Regeln »richtig« auslegen
- Sie können sich aber auch gern auf einem anderen Gebiet versuchen: Wer liest schon die Platzregeln? Kein Mensch. Also behaupten Sie einfach, dass bei der ungünstigen Lage Ihres Balls auf einer klitzekleinen, kahlen Stelle im Semirough straflose Erleichterung vorgesehen sei. Wer soll da schon widersprechen? Droppen Sie den Ball in einer für Sie angenehmen Lage und setzen Sie Ihr Spiel beschwingt fort. Aber Vorsicht: Auch dem Normalgolfer sind die Platzregeln bestenfalls rudimentär bekannt. So könnten Außenstehende bei solch einer Aktion einen Schummler vermuten, wo es sich doch nur um einen des Platzregellesens nicht mächtigen ehrlichen Normalgolfer handelt. Wollen Sie mit so einem verwechselt werden? Letztgenannten erkennt man gelegentlich an seiner schüchternen Nachfrage, ob nicht vielleicht doch jemand die Platzregeln kennt, während der Schummler hier die souveräne Selbstsicherheit ausstrahlt, die ihm eigen ist.

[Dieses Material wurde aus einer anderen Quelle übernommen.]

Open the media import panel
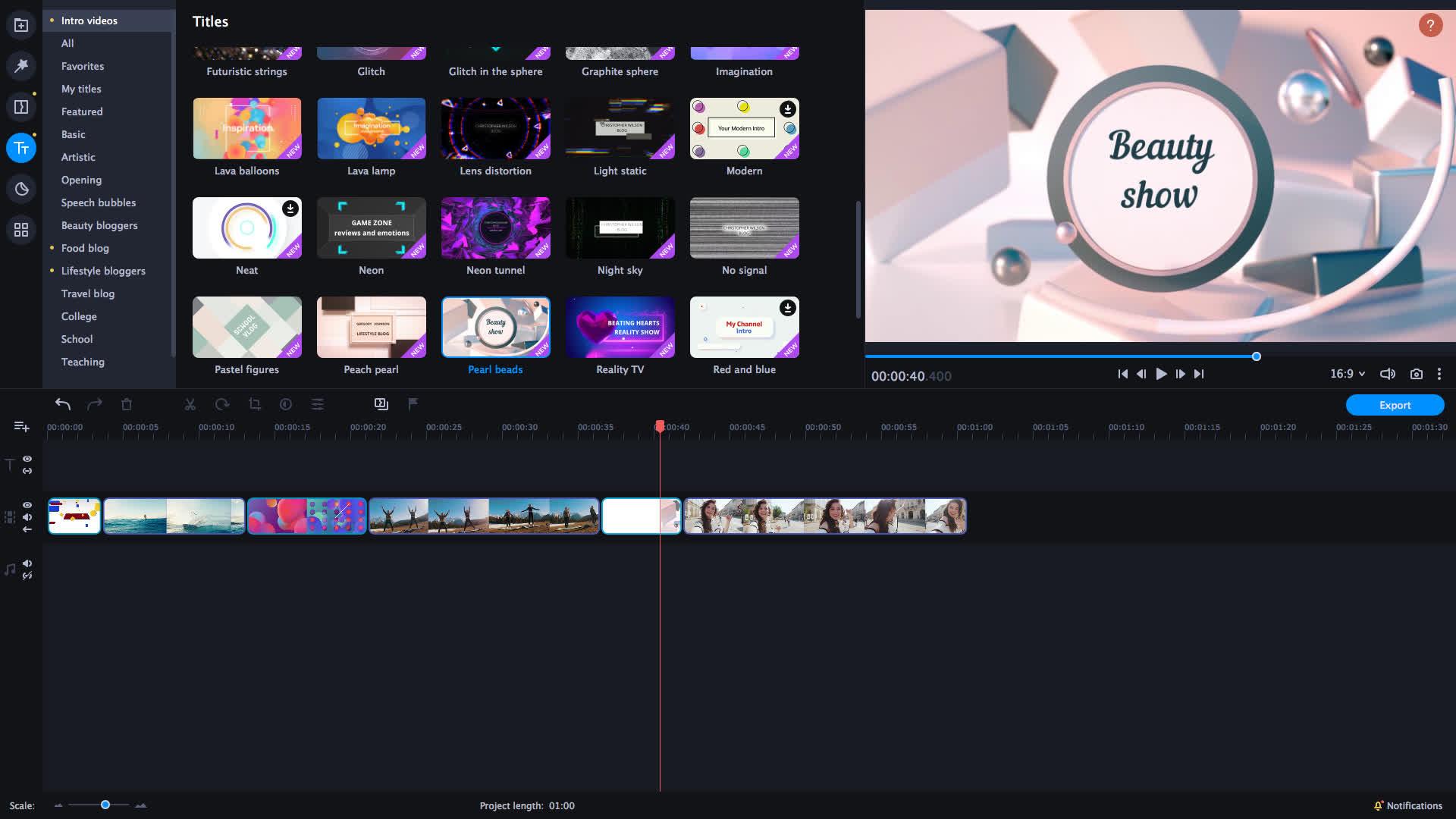Screen dimensions: 1456x819 (20, 24)
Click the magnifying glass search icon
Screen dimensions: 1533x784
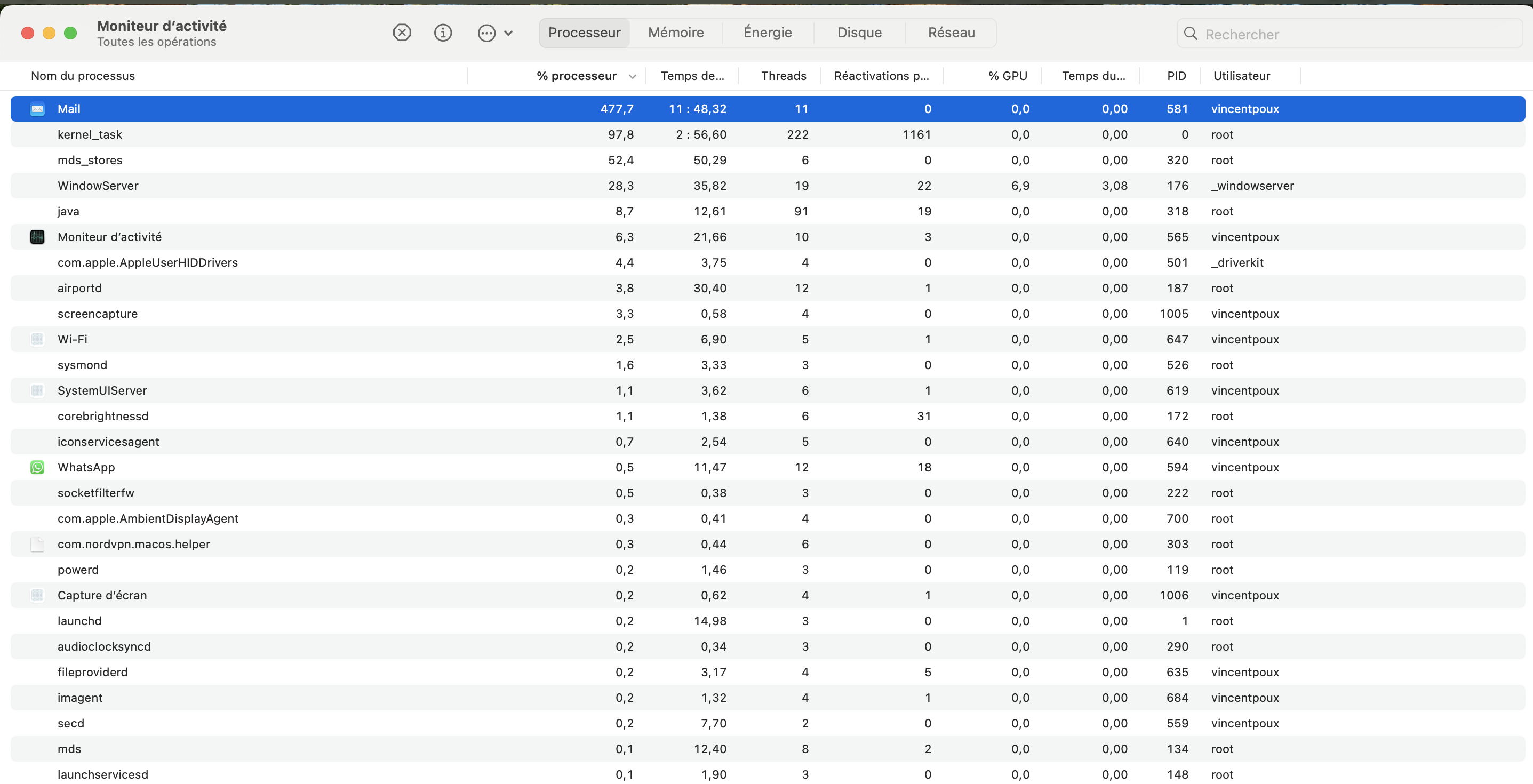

- Wo wir gerade bei straflosen Erleichterungen sind: Hier gibt es noch viel Spielraum für gute Ideen. Der Ball liegt auf einem Weg? Dann sollten Sie keinesfalls nach den offiziellen Regeln verfahren, sondern den Ball dort droppen, wo das Gras kurz und der Weg zum Grün offen ist. Alles andere ist Ihrer nicht würdig.

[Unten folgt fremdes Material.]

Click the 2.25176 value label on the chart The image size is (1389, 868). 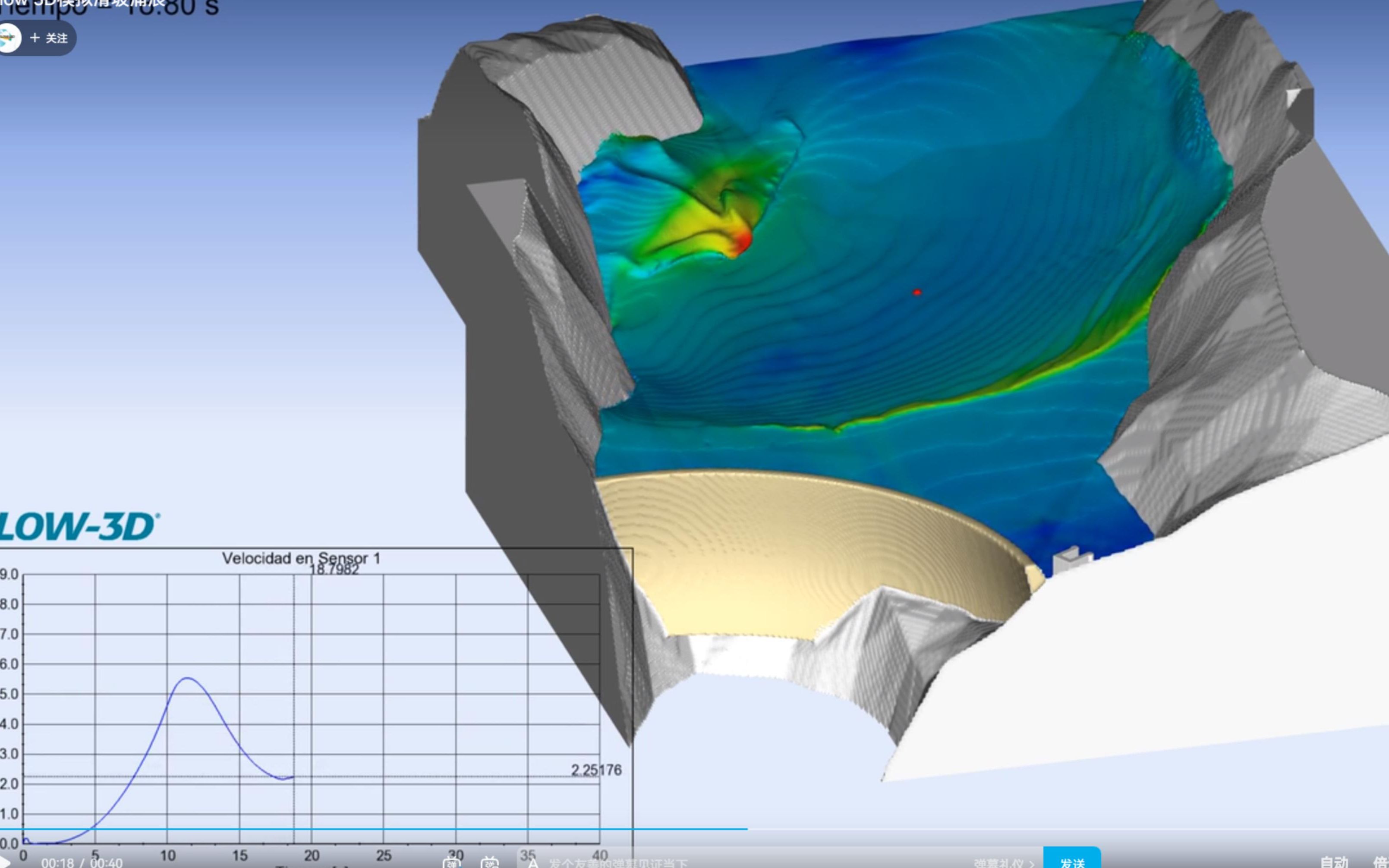(x=596, y=770)
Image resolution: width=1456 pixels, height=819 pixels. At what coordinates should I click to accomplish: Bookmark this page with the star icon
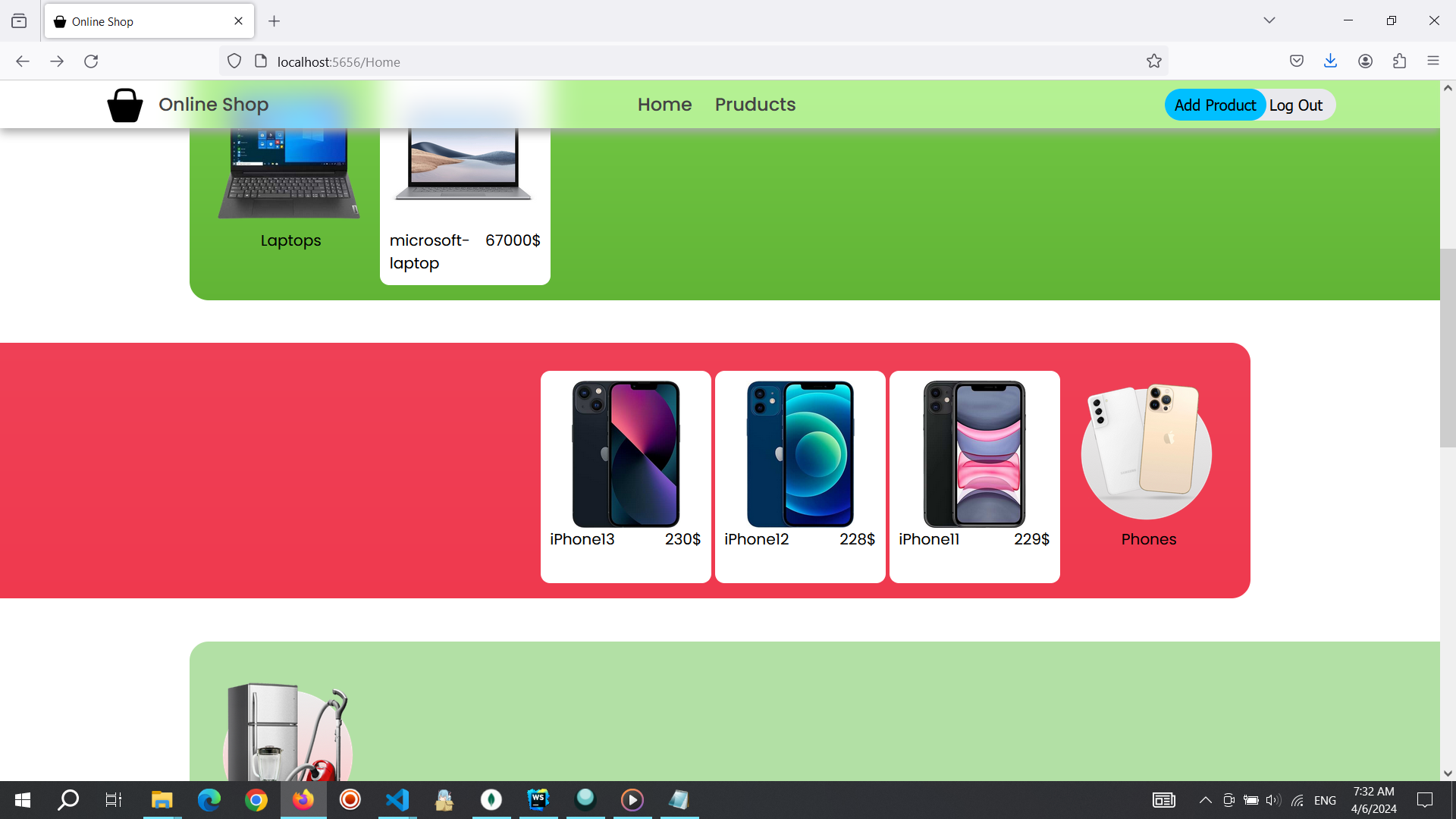1153,61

- Ihnen kommt selten mal jemand quer. Nur einige Normalgolfer kennen die Regeln tatsächlich und beharren darauf, sie richtig anzuwenden. Für diese Situationen sollten Sie gleich die richtigen Argumente parat haben. Wenn vollkommen klar ist, dass Sie tatsächlich einmal im Unrecht sind (was sehr selten passiert), dann weisen Sie darauf hin, dass die ultragenaue Anwendung von Regeln doch nur für Profis gedacht ist. Sie spielen ja schließlich nicht um eine Million Euro, wie kann man sich wegen ein paar lumpiger Regeln nur so anstellen? Mit dieser Argumentation lassen Sie den Regelpedanten gleich als uncoolen Typen dastehen. Spätestens jetzt wird er einknicken und klein beigeben. Es wäre ja auch noch schöner, wenn diese Beamtengolfer über Ihr Leben bestimmten.

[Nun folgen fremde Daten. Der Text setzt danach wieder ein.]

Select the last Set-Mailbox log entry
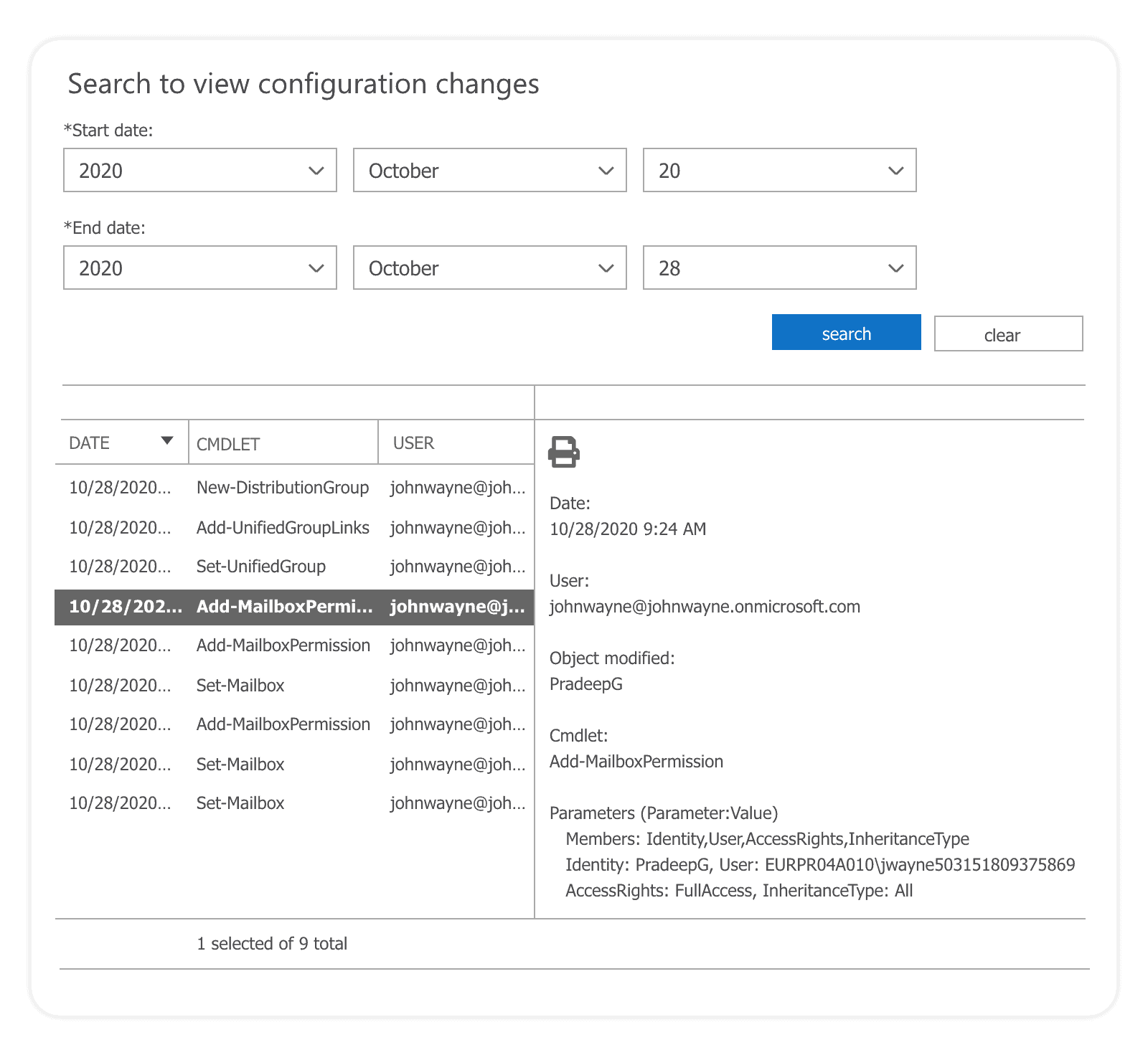This screenshot has height=1050, width=1148. point(283,803)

Soweit mein kleiner Auszug aus dem großen Repertoire wahrer Künstler auf dem Golfplatz. Sie haben da allerdings Bedenken? Weil Sie gehört haben, dass doch sehr viele Schummler entdeckt werden? Dass viele der genannten Tricks bekannt sind und man darüber spricht? Und, vor allem, dass über entdeckte Schummler geredet wird und sie dann gemieden werden? Dass niemand gern mit diesen Leuten spielt?
Gut so, dann bleiben Sie sich treu! Sie gehören einfach nicht zur Familie der Schummler, das ist nicht Ihre Natur. Sie haben nur ein Problem: Wenn Sie auf einen aus dieser Spezies treffen und ihn bei seinen Taten beobachten, dann fragen Sie sich, was zu tun ist. Das ist eine unangenehme Situation. Doch zu schweigen und wegzusehen, ist jedenfalls nicht die richtige Strategie. Zumindest bei Turnieren sollten Sie klar und bestimmt auf den Regelverstoß hinweisen und die Turnierleitung informieren, wenn Sie selbst keine Klärung herbeiführen können. Der Schummler soll wissen, dass er beobachtet wird und dass er durch seine Handlungen zur unbeliebten Person wird. Ob er daraus lernt, kann ich Ihnen aber auch nicht sagen…
Prof. Dr. Norbert Albers
abseits des Golfplatzes als Kinderarzt aktiv, ist Regelexperte und Vorsitzender des Handicap-Ausschusses im Osnabrücker Golf Club. Über die von ihm hier humoristisch dargestellten »Tipps« zur Ergebnisverbesserung sagt er: »Die von mir beschriebenen Situationen habe ich alle schon selbst erlebt, das ist nicht aus den Fingern gesogen – leider…«.